### Problem description
Only the tail of the listing is wanted: the line containing "Open Class and Structure instances topic" and all after it, repeated exactly, pictures omitted.

### Material supplied

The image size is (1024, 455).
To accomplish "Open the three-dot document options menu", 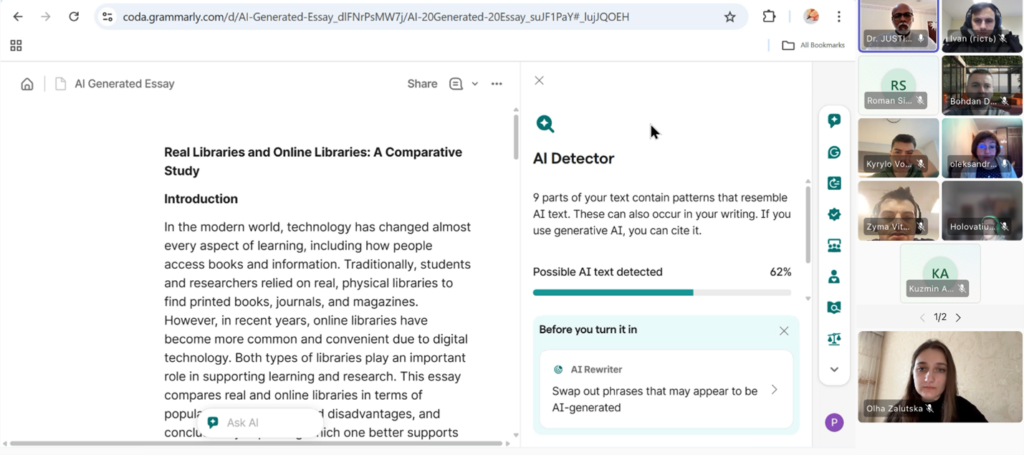I will pos(497,84).
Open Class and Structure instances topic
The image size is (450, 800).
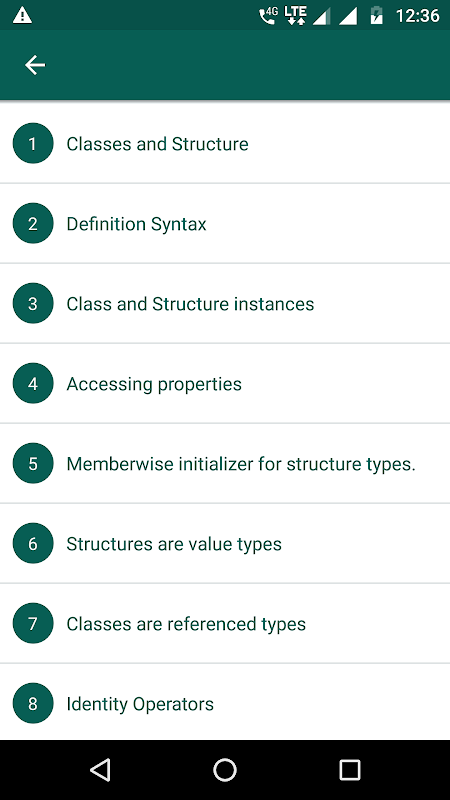(225, 304)
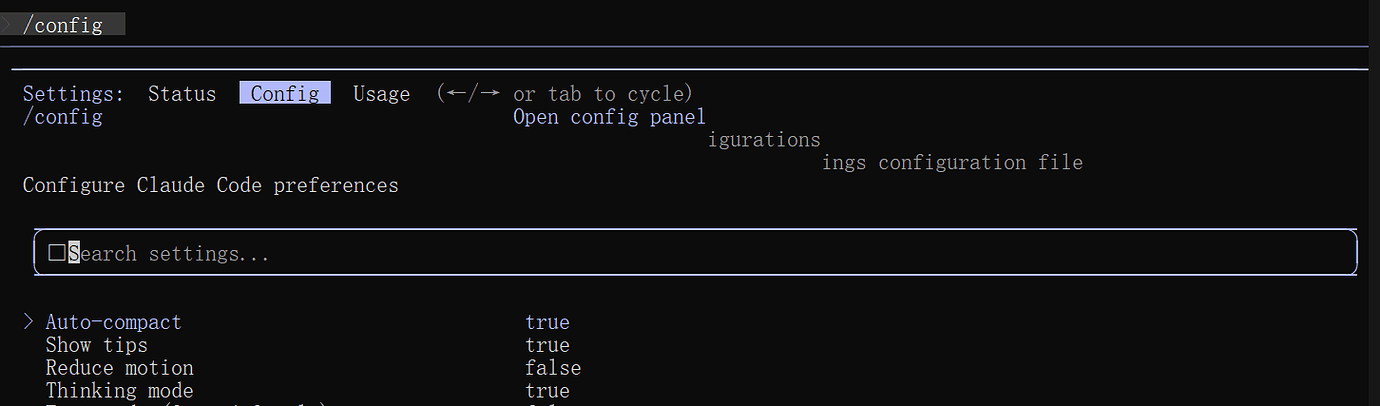
Task: Click the Open config panel description
Action: [609, 117]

### Result for this exercise
Open Class and Structure instances topic
The image size is (450, 800).
(225, 304)
Task: Click the Open config panel description
Action: [609, 117]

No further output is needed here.